Data records

%%

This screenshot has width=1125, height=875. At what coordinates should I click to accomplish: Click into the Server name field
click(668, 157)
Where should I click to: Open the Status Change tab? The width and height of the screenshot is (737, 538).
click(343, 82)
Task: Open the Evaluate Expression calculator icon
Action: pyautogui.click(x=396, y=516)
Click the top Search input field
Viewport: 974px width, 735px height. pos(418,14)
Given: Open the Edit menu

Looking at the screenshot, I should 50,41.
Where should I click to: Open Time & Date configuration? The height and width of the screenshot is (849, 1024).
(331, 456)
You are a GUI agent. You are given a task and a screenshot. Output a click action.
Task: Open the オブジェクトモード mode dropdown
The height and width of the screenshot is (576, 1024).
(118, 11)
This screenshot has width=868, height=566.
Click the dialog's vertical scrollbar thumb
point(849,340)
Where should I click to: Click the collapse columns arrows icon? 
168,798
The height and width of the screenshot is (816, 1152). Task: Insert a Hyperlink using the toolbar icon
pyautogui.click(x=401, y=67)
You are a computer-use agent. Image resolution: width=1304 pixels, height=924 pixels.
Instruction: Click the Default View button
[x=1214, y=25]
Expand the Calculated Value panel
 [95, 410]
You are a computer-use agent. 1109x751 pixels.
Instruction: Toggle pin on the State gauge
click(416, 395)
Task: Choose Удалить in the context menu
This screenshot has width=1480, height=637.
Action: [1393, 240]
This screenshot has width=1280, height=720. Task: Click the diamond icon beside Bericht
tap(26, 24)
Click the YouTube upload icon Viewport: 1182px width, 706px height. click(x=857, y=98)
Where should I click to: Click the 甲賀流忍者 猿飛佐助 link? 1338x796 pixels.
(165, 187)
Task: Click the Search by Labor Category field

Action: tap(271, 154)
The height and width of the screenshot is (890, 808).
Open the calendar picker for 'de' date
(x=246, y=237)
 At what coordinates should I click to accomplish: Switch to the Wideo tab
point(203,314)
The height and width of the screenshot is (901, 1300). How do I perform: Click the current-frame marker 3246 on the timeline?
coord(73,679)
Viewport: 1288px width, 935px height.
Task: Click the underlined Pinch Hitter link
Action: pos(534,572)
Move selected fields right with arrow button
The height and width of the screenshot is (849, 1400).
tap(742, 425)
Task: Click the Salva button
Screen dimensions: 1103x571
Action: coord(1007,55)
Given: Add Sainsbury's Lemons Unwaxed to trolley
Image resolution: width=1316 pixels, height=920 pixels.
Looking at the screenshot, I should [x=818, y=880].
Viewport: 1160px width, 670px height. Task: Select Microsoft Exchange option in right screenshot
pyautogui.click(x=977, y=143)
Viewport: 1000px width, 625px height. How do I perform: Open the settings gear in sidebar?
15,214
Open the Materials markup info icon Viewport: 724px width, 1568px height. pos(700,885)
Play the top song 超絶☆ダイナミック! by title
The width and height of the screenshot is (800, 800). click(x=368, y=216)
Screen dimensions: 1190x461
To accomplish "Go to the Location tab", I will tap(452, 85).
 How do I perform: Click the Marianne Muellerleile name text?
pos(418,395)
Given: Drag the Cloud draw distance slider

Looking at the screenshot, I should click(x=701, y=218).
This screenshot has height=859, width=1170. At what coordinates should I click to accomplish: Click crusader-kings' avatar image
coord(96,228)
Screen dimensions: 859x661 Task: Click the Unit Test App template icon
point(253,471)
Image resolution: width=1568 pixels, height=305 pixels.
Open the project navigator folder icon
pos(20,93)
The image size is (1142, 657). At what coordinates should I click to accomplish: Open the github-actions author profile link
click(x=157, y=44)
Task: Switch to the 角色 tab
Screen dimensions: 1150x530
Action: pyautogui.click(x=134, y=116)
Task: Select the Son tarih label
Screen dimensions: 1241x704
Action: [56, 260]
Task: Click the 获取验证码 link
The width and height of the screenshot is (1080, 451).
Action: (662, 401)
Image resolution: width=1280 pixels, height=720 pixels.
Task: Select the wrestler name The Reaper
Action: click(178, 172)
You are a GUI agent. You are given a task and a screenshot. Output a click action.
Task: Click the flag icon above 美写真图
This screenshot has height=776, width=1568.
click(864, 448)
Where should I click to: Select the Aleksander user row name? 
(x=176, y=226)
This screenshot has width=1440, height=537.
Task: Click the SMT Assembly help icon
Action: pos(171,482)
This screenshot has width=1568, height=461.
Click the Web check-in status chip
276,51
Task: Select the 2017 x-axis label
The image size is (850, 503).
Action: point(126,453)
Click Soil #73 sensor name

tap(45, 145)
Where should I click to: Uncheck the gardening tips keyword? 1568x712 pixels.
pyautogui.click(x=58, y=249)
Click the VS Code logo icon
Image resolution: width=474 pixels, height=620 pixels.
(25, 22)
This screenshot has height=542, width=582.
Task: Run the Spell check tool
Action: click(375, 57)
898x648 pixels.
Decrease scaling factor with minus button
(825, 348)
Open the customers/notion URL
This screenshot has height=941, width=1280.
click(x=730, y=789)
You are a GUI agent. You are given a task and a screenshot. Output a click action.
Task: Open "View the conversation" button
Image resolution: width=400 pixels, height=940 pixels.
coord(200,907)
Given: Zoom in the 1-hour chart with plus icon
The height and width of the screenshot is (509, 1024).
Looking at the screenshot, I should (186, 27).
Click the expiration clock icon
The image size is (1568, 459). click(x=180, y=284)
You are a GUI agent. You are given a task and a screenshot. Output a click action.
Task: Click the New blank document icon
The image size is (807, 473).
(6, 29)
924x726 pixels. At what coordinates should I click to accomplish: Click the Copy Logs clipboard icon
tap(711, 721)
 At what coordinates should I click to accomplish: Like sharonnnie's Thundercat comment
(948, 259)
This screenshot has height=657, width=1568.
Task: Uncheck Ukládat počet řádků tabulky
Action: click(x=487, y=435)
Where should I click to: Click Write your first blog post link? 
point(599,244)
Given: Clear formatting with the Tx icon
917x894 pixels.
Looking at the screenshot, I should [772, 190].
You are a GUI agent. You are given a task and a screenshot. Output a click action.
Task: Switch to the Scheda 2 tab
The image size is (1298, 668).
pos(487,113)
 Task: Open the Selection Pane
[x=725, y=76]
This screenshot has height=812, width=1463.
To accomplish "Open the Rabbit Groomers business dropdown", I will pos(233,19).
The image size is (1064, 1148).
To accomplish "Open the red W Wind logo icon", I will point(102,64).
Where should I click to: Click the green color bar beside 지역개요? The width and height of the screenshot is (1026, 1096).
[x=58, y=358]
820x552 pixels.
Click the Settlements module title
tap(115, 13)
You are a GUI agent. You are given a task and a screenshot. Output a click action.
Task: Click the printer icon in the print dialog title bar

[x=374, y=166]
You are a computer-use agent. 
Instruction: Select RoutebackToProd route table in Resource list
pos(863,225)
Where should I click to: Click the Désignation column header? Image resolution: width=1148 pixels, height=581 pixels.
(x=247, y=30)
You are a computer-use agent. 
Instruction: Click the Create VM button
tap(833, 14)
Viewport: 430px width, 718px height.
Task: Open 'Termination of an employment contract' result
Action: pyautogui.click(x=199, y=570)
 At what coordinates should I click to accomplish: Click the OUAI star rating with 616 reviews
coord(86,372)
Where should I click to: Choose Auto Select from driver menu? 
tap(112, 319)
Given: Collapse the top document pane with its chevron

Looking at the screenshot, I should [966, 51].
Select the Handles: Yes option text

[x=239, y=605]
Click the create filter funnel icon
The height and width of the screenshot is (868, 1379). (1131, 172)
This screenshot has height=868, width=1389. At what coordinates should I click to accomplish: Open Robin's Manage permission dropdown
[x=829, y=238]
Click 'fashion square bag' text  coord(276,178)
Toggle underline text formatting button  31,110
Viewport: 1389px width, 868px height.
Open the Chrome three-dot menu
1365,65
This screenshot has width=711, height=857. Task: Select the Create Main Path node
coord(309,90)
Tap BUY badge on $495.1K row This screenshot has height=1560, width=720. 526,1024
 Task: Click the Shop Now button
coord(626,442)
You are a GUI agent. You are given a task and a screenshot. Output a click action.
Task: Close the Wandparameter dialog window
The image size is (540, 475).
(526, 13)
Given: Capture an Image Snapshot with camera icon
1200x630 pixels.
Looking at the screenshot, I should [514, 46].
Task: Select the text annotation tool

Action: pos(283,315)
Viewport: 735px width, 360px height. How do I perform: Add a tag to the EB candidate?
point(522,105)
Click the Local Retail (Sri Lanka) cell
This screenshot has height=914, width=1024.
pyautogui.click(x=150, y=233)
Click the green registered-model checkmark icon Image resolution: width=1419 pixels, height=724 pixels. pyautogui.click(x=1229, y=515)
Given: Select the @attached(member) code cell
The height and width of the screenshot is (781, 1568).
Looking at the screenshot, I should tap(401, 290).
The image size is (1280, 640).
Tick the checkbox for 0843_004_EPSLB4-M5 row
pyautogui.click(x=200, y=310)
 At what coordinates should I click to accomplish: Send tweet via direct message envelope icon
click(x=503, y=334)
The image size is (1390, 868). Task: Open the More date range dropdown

%%

▶ _EXERCISE DIRECTIONS_
In the data above, retype exactly and only the lines between the one holding "Click the green registered-model" and the one holding "The image size is (1280, 640).", inclusive.

▶ _OUTPUT BELOW_
Click the green registered-model checkmark icon Image resolution: width=1419 pixels, height=724 pixels. pyautogui.click(x=1229, y=515)
Given: Select the @attached(member) code cell
The height and width of the screenshot is (781, 1568).
Looking at the screenshot, I should tap(401, 290).
The image size is (1280, 640).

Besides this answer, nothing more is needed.